El último caso conocido, en junio pasado un diario de la capital del país dio a conocer un video en el que se aprecia a elementos del Ejército que fueron captados cuando atacan a tiros un vehículo con civiles desarmados, y luego ejecutan a una de las personas de un tiro en la cabeza, supuestamente en la junta auxiliar de Palmarito, del municipio poblano de Quecholac. La grabación, difundida en redes sociales, presenta imágenes presuntamente grabadas el pasado 3 de mayo, cuando la Secretaría de la Defensa Nacional (Sedena) reportó al menos dos enfrentamientos armados con presuntos delincuentes dedicados al robo de hidrocarburo.

En el video grabado desde una cámara de seguridad de un domicilio particular se aprecia que los militares atacan a tiros un vehículo particular en el que iban al menos tres civiles desarmados. Tras disparar, los ocupantes descienden de la unidad, son detenidos y llevados al frente del automóvil, pero uno de ellos queda tendido en el suelo, aparentemente herido, por lo que dos militares lo arrastran unos metros para colocarlo al lado de sus compañeros. Luego de ello se aprecia en el video lo que aparenta ser un disparo realizado por uno de los elementos militares en contra de esa persona, que queda tirada en el piso.
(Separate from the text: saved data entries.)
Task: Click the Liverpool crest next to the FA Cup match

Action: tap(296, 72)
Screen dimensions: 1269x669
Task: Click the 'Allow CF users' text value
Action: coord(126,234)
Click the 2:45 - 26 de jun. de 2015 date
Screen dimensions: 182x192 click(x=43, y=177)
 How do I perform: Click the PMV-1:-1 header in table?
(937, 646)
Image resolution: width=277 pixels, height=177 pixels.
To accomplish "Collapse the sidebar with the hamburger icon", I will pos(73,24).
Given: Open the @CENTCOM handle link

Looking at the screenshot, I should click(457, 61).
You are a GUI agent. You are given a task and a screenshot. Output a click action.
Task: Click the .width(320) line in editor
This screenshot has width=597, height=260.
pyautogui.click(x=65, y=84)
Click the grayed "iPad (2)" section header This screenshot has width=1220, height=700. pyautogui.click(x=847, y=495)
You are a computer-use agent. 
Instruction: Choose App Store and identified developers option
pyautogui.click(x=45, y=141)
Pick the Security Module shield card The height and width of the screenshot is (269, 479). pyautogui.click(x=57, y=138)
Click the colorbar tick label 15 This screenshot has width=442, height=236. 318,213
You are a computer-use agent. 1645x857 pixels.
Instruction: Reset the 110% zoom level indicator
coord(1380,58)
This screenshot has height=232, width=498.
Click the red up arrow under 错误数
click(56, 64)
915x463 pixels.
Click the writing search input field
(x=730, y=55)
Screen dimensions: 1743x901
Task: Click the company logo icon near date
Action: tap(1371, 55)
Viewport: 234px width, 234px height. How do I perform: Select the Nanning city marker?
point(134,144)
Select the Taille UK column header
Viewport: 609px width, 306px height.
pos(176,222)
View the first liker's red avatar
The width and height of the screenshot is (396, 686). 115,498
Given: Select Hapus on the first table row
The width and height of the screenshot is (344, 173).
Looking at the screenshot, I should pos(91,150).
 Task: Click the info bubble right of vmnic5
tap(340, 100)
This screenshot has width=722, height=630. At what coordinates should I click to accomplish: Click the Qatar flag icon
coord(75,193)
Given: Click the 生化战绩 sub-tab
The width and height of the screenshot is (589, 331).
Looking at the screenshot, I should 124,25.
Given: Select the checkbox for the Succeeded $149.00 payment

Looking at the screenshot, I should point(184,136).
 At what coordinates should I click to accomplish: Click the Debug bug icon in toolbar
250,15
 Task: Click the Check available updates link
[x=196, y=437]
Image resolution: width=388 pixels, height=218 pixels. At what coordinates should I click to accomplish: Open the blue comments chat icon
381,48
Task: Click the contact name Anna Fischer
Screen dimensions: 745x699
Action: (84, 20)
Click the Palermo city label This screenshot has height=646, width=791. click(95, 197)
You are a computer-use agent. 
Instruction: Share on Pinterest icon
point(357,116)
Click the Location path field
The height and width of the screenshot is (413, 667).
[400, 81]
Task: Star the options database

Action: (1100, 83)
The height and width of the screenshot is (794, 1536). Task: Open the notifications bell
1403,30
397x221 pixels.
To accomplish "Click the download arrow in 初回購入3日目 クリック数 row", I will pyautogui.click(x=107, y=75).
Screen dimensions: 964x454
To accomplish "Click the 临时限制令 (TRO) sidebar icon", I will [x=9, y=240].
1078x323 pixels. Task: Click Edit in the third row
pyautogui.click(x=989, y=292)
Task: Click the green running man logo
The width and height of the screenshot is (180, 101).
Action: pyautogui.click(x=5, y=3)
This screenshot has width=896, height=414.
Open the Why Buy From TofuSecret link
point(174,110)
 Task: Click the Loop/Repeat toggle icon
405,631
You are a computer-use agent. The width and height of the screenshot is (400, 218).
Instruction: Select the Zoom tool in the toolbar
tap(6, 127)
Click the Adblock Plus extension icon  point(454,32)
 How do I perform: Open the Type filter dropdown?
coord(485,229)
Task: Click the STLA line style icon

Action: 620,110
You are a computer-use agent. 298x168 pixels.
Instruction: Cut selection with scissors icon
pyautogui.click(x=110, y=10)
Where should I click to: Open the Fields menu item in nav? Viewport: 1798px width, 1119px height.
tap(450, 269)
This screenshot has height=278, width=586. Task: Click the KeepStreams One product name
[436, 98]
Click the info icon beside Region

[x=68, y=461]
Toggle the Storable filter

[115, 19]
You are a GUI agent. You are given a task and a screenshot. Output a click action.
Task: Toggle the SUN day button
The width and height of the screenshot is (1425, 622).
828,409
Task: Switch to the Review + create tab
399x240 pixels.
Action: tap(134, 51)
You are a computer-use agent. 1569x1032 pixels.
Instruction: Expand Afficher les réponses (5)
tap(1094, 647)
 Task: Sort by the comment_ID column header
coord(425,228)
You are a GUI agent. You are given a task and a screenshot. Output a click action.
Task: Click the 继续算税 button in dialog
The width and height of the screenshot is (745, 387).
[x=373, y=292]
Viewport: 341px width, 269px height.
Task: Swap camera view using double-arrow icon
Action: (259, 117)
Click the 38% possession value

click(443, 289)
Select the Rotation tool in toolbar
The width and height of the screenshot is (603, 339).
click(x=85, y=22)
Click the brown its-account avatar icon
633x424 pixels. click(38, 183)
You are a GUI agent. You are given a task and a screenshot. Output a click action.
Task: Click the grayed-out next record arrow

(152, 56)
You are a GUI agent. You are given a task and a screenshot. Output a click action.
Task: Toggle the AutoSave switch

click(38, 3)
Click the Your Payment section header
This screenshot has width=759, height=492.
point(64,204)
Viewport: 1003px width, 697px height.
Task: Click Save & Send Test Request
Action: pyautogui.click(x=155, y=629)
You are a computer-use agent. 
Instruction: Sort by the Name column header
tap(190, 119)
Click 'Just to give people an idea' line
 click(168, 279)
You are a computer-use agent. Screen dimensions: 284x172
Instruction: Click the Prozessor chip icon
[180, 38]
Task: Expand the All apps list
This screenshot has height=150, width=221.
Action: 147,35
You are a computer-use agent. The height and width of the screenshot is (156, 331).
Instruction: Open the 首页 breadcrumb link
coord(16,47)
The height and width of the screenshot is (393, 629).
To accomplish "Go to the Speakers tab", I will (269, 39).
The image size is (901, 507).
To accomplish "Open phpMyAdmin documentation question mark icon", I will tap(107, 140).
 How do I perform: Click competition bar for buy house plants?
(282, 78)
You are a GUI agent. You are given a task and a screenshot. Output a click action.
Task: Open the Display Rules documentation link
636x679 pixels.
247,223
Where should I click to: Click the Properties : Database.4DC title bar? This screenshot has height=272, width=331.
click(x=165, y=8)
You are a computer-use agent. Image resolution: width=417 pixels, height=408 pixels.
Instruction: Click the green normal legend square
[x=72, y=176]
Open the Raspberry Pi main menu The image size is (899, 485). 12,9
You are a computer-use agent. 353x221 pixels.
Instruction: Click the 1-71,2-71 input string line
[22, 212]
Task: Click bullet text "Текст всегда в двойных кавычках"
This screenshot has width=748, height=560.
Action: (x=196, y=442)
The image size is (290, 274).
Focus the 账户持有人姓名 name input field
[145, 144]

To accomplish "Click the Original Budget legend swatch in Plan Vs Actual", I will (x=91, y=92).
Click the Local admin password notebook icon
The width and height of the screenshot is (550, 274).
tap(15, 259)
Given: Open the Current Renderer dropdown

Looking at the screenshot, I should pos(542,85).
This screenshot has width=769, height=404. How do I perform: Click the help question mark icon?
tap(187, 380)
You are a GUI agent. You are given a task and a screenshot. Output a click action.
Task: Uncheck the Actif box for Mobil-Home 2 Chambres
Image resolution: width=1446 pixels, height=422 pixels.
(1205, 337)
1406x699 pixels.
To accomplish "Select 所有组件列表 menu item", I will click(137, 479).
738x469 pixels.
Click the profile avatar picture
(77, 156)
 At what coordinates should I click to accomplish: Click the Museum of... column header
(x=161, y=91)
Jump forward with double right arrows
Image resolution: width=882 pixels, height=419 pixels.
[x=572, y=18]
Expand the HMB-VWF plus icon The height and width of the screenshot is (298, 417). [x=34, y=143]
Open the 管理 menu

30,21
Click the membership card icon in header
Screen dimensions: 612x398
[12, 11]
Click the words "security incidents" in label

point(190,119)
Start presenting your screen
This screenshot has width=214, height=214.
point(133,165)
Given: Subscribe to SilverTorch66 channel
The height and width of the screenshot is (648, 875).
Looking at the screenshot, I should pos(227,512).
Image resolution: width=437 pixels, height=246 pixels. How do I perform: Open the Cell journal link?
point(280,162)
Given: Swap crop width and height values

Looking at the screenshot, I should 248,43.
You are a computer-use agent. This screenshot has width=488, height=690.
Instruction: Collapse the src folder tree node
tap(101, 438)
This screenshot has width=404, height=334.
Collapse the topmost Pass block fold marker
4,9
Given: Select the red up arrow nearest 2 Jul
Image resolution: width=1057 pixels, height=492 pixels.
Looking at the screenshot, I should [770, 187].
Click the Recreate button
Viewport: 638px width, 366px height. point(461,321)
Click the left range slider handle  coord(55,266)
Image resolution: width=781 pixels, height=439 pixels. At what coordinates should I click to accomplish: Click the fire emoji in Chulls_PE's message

Al final del video se aprecia cómo otros elementos de la Sedena manipulan la cámara para retirarla.

PROBLEMA CONSTITUCIONAL

Según José Antonio Guevara (http://bit.ly/2iZeZJR), hay varios argumentos que robustecen la idea de que este intento por emitir una ley de seguridad interior, que norme la actividad de las fuerzas armadas en el rubro de la seguridad pública, sería contrario a la Constitución y que, de finalmente aprobarse la legislación que hasta anoche se discutía en la cámara baja, cabría la posibilidad de que todo el asunto terminara en manos de la Suprema Corte de Justicia de la Nación, ante una posible Acción de Inconstitucionalidad presentada por alguno de los varios sectores políticos de oposición, que seguramente tendrá dicha legislación.

Uno de esos argumentos radica en que el Congreso no tiene facultades para legislar sobre seguridad interior. El máximo ordenamiento jurídico señala que el Ejecutivo federal tiene la atribución de preservar la seguridad nacional conforme a la legislación que emita el Congreso, mientras que puede disponer del Ejército, Armada y Fuerza Aérea para la seguridad interior y defensa exterior, sin que la Constitución se refiera a legislación alguna. Por su parte, el Congreso si cuenta con atribuciones para legislar en materia de seguridad nacional y no dice nada la Constitución sobre sus atribuciones para hacerlo en materia de seguridad interior. Esto implica que el Congreso no tiene facultades para legislar en materia de seguridad interior.

En segundo lugar, ninguna iniciativa legislativa puede eludir las obligaciones constitucionales previstas para suspender derechos humanos y sus garantías. Para efectos de hacer frente a una invasión (defensa exterior), una perturbación grave de la paz pública (seguridad interior) o a cualquier otra situación que ponga a la sociedad en grave peligro o conflicto (seguridad interior), y cuando se considere necesaria la restricción de ciertos derechos o sus garantías, el Ejecutivo deberá sujetar su decisión a un régimen de suspensión de derechos previsto en la misma Constitución.

Para que esas medidas sean válidas además deberá recabar la aprobación del Congreso, mientras que la Suprema Corte de Justicia tendrá que verificar la constitucionalidad y validez del decreto. El Ejecutivo federal, conforme a tratados internacionales ratificados por México, tendrá que informar de la suspensión o restricción de derechos, tanto a los Secretarios Generales de la Organización de Estados Americanos como de la Organización de las Naciones Unidas.

POLÉMICA

Al final, queda claro que de avanzar esta ley en la cámara baja, todavía tendrá que superar el reto del Senado de la República como cámara de revisión. Y aunque existe un importante grado de polémica sobre su utilidad, constitucionalidad y garantía de no sobreutilización, lo cierto es que este bien puede ser un primer parámetro para comprobar las alianzas partidistas que luego se irán a medir en 2018.